David Haggerty, Prezydent Międzynarodowej Federacji Tenisowej (ITF), w rozmowie z „Tenis Magazynem” mówi o potencjale sportowym Igi Świątek, współpracy z Polskim Związkiem Tenisowym i programie naprawczym przygotowanym przez PZT, o nowym sportowym projekcie dotyczącym turniejów ITF z pulą nagród 40 tys. dolarów, o powrocie do kalendarza Pucharu Hopmana, swojej karierze i faworytach tegorocznego Australian Open.
Panie prezydencie, Polska ma obecnie Igę Świątek, liderkę światowego rankingu tenisistek, trzykrotną mistrzynię turniejów Wielkiego Szlema. Jak Pan ocenia potencjał samej Igi i polskiego tenisa?
– W Warszawie byłem po raz ostatni pięć lat temu i wiele się zmieniło, nie tylko w samym mieście, ale także w sferze sportowej. Jest ogromna poprawa, jeśli chodzi o wyniki polskich zawodników. Jest Iga, ale są także Hubert Hurkacz czy Magda Linette, która jest sklasyfikowana w TOP 50 rankingu najlepszych tenisistek. Są utalentowani przedstawiciele młodego pokolenia, którzy osiągają coraz lepsze wyniki.

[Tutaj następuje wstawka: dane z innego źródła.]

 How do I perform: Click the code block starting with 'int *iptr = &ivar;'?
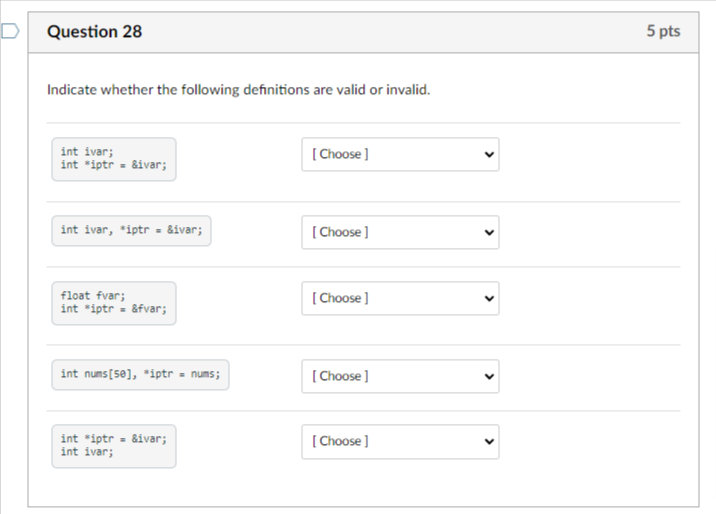pyautogui.click(x=114, y=446)
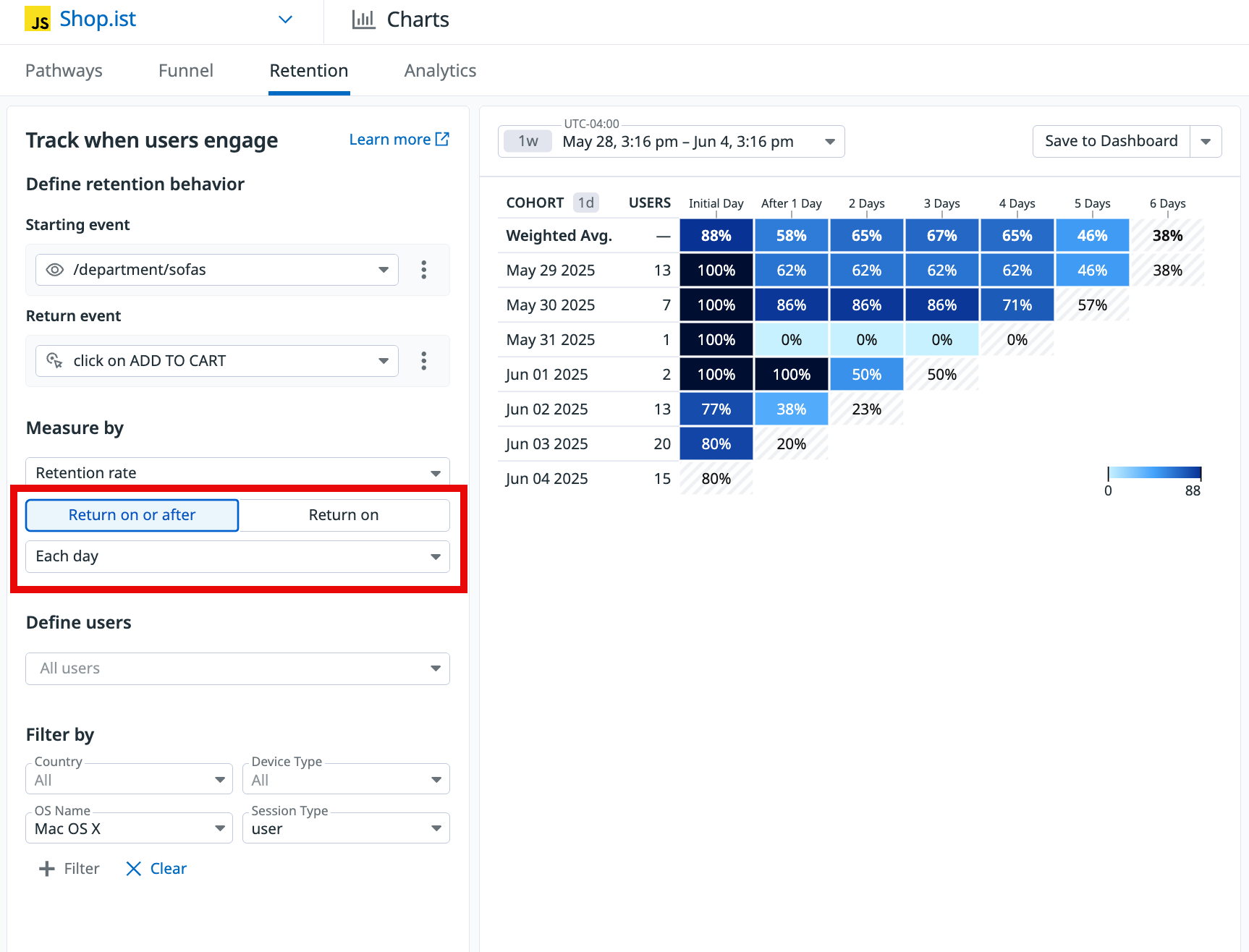Image resolution: width=1249 pixels, height=952 pixels.
Task: Switch to the Funnel tab
Action: [x=186, y=71]
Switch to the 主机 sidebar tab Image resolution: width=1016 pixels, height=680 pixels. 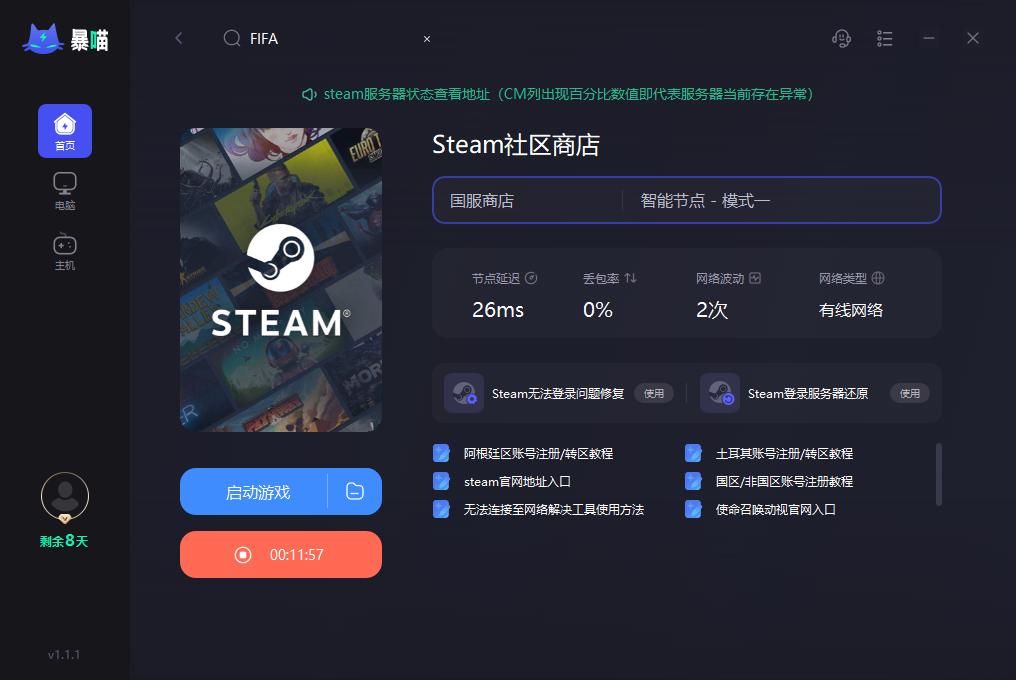[x=65, y=252]
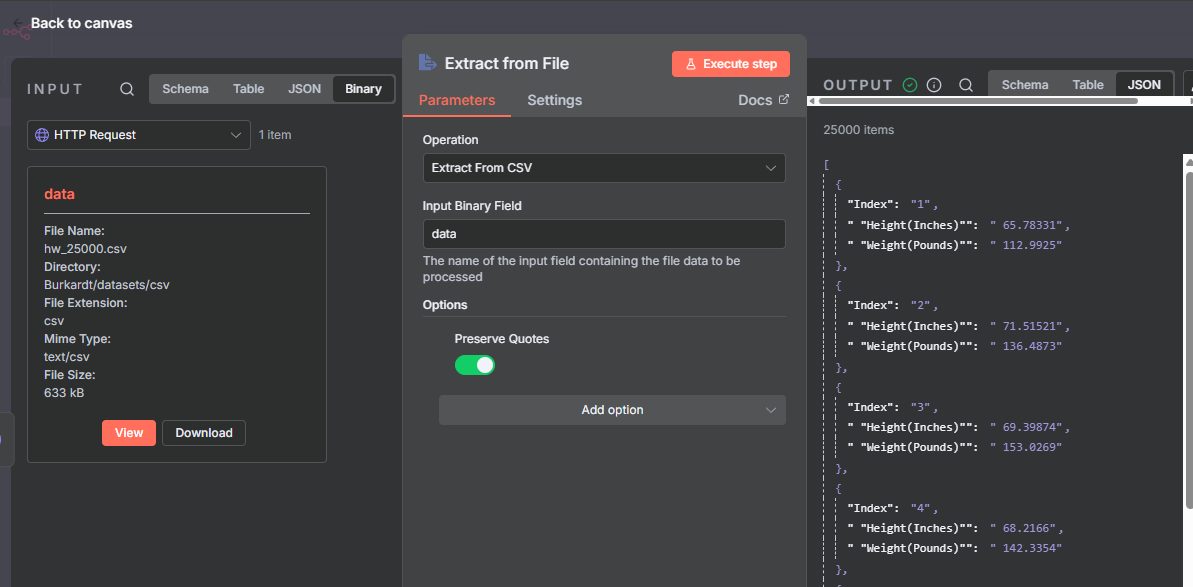Expand the Add option dropdown
The image size is (1193, 587).
tap(612, 410)
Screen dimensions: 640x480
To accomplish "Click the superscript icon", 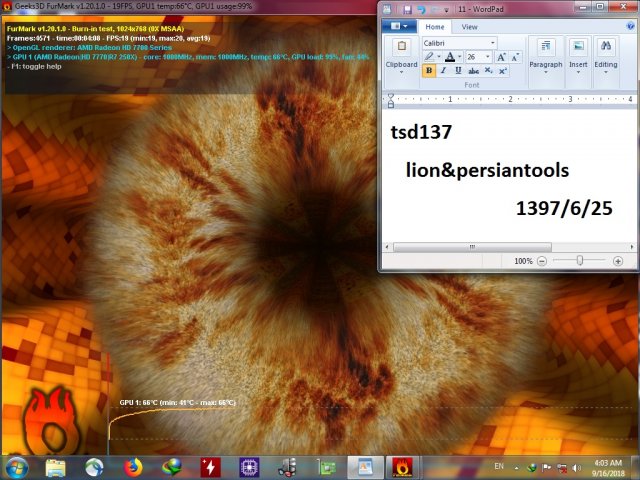I will point(502,71).
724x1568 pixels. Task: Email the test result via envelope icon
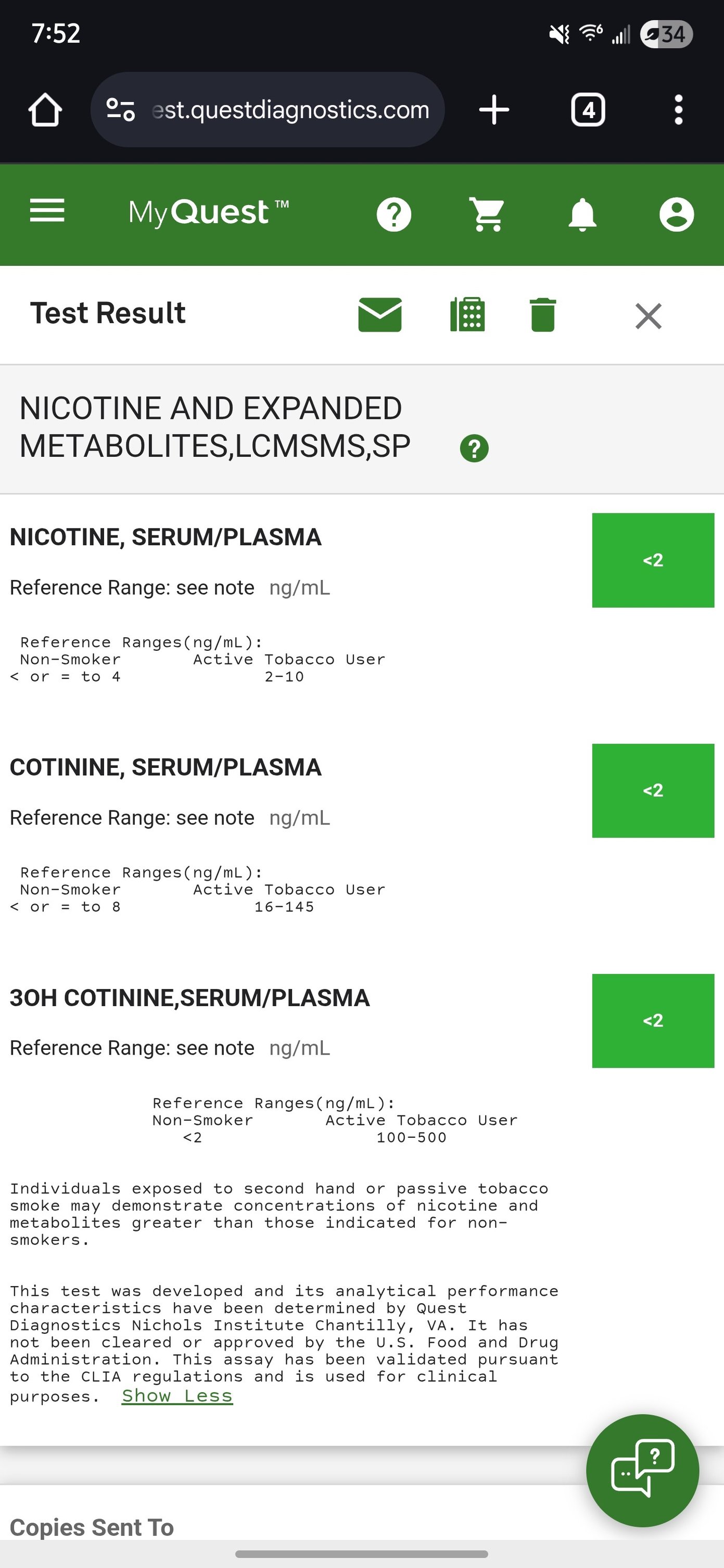pyautogui.click(x=380, y=315)
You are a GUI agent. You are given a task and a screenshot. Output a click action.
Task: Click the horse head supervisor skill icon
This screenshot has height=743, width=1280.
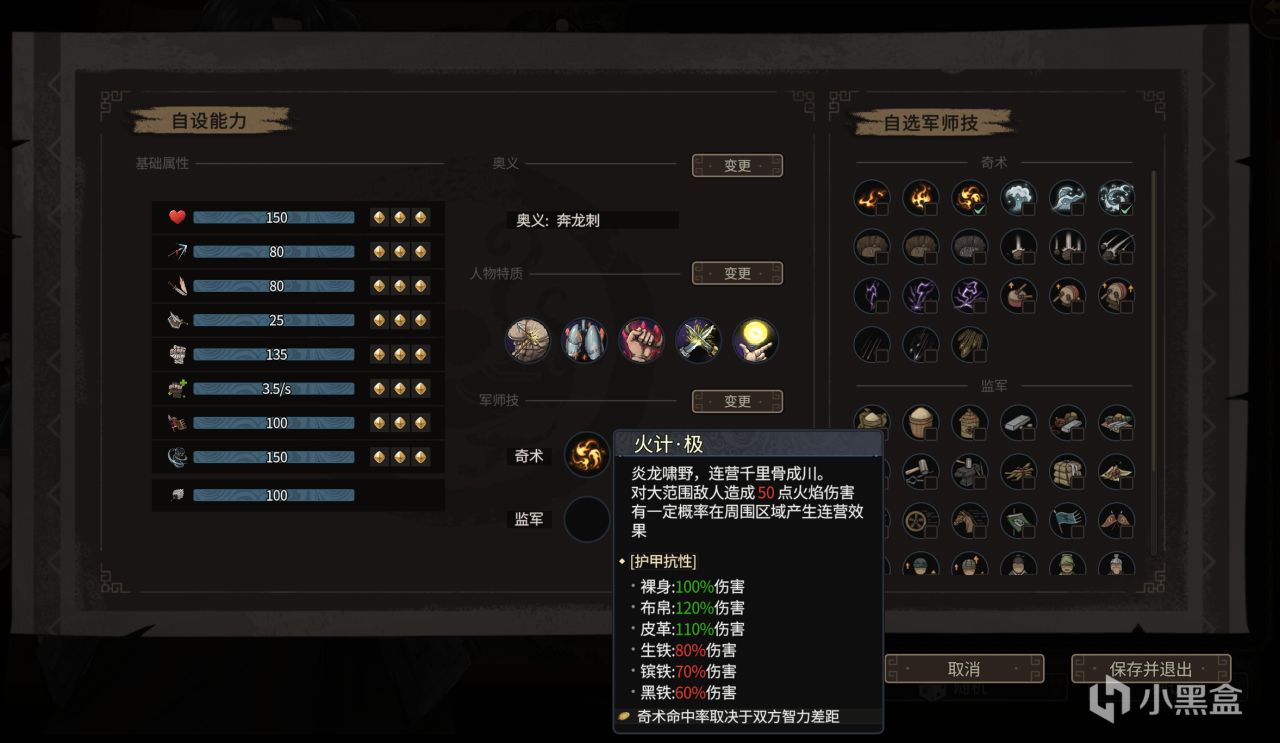[970, 519]
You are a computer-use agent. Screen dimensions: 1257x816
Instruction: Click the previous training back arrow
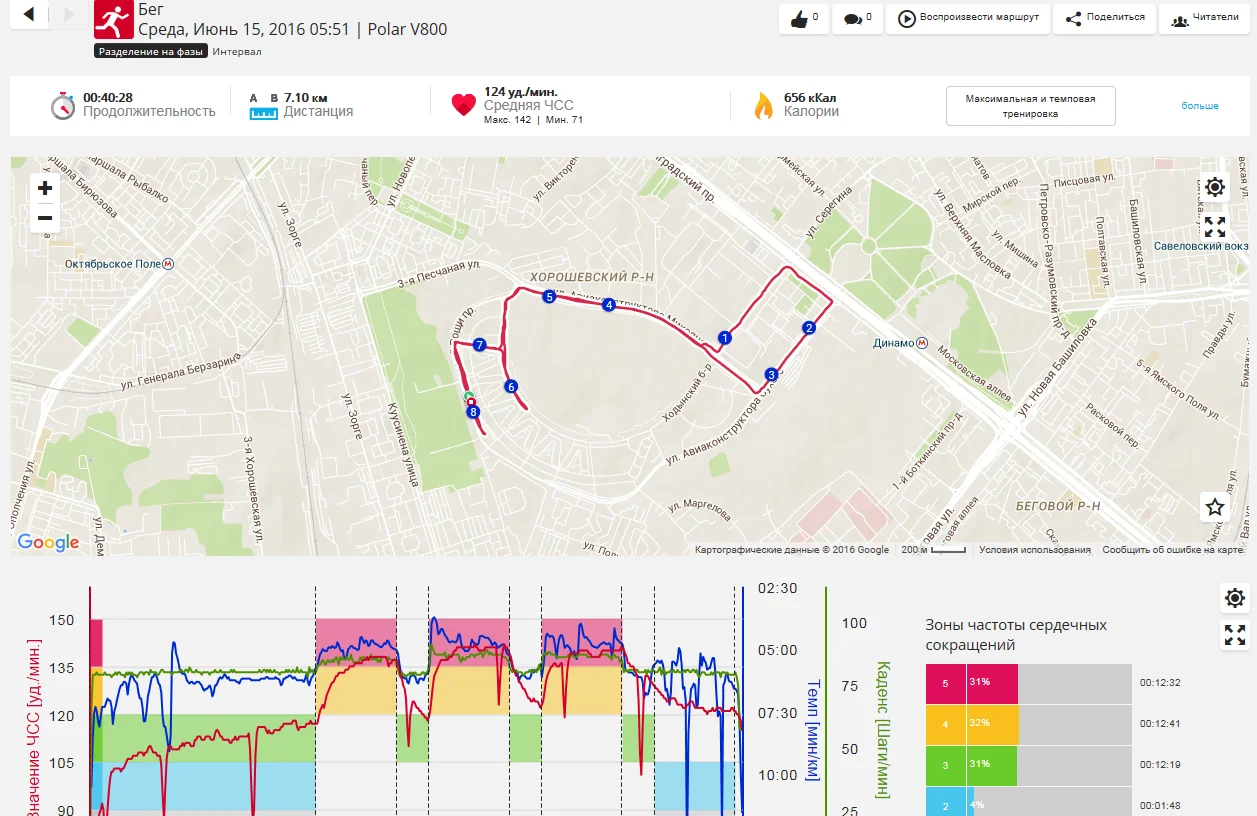[x=28, y=14]
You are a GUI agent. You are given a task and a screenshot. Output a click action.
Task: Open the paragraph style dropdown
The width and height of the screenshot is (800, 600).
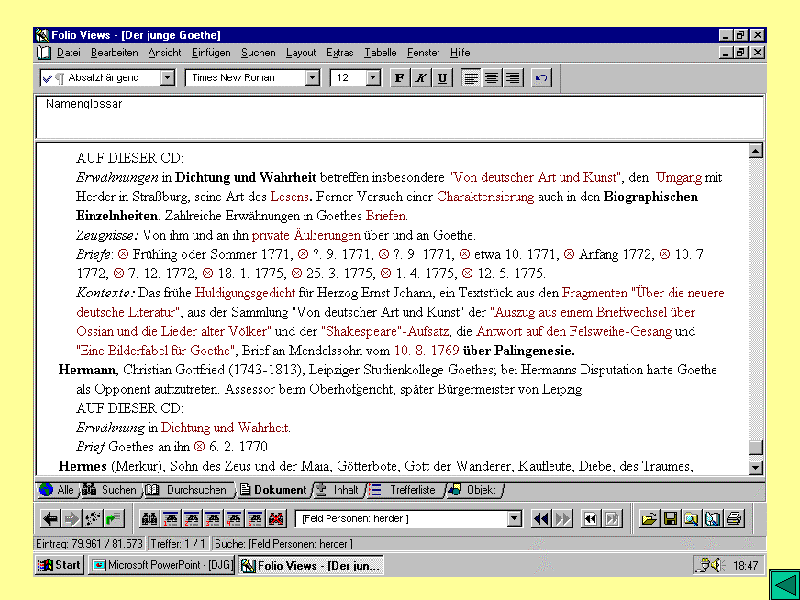pos(167,78)
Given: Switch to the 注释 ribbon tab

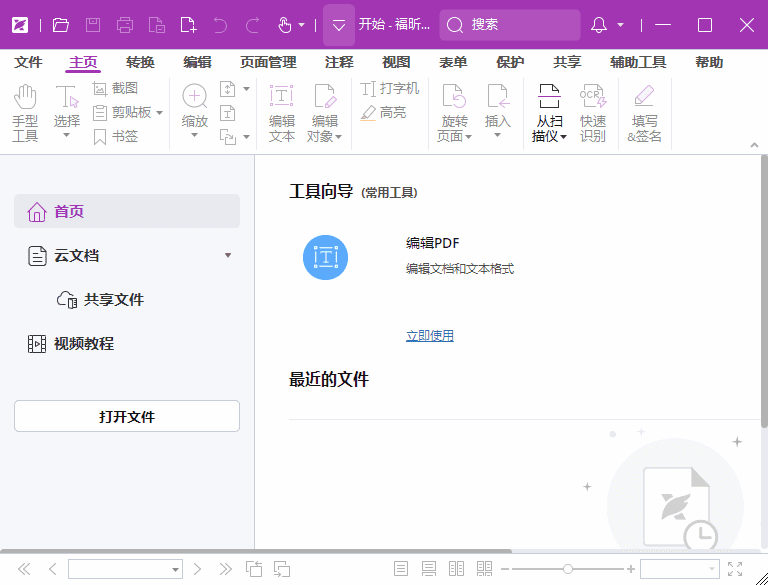Looking at the screenshot, I should tap(339, 62).
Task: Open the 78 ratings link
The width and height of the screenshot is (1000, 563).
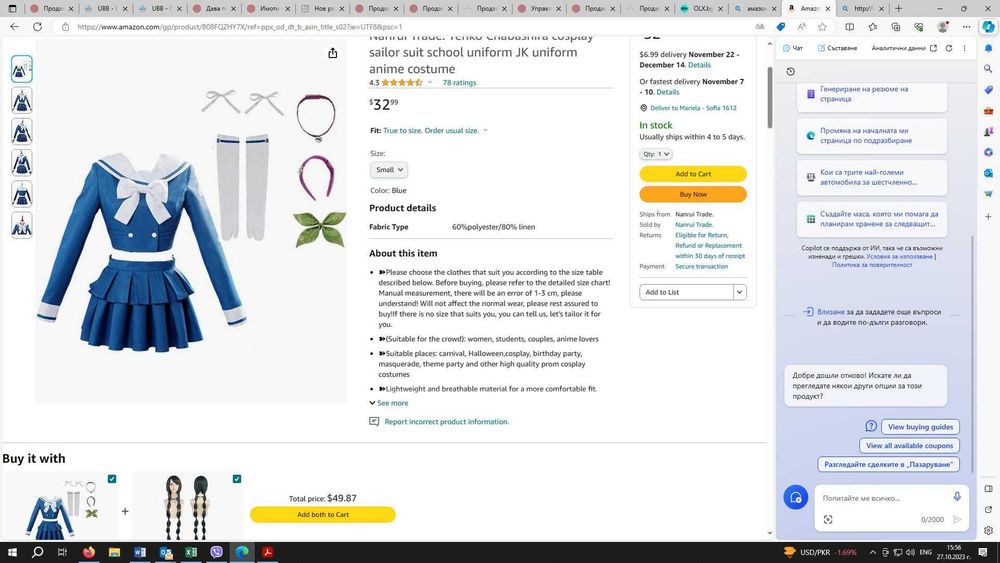Action: click(459, 82)
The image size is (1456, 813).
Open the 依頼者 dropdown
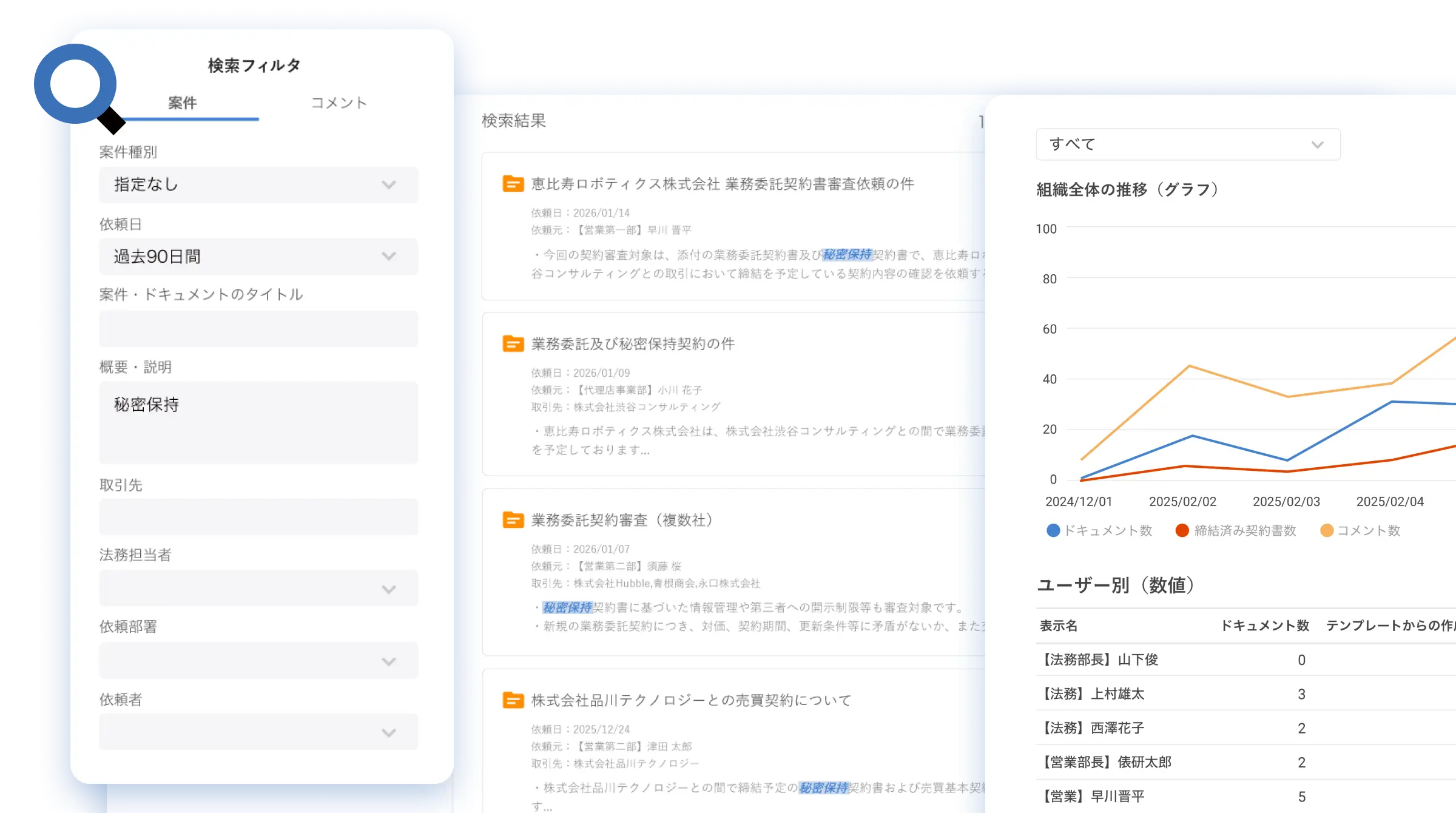(x=258, y=732)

Iga, mimo że ma dopiero 21 lat, jest już ukształtowaną tenisistką, która inspiruje wielu młodych sportowców, zwłaszcza dziewczyny. To teraźniejszość, ale także przyszłość kobiecego tenisa.
W listopadzie ubiegłego roku z funkcji prezesa, a następnie członka Zarządu Polskiego Związku Tenisowego zrezygnował Mirosław Skrzypczyński, po oskarżeniach medialnych o molestowaniu tenisistek i przemocy w rodzinie. Były już prezes zapowiedział drogę sądową i obronę swojego dobrego imienia. Sytuacja wymagała jednak zdecydowanych kroków. Jak Pan ocenia działania podjęte przez obecny Zarząd PZT?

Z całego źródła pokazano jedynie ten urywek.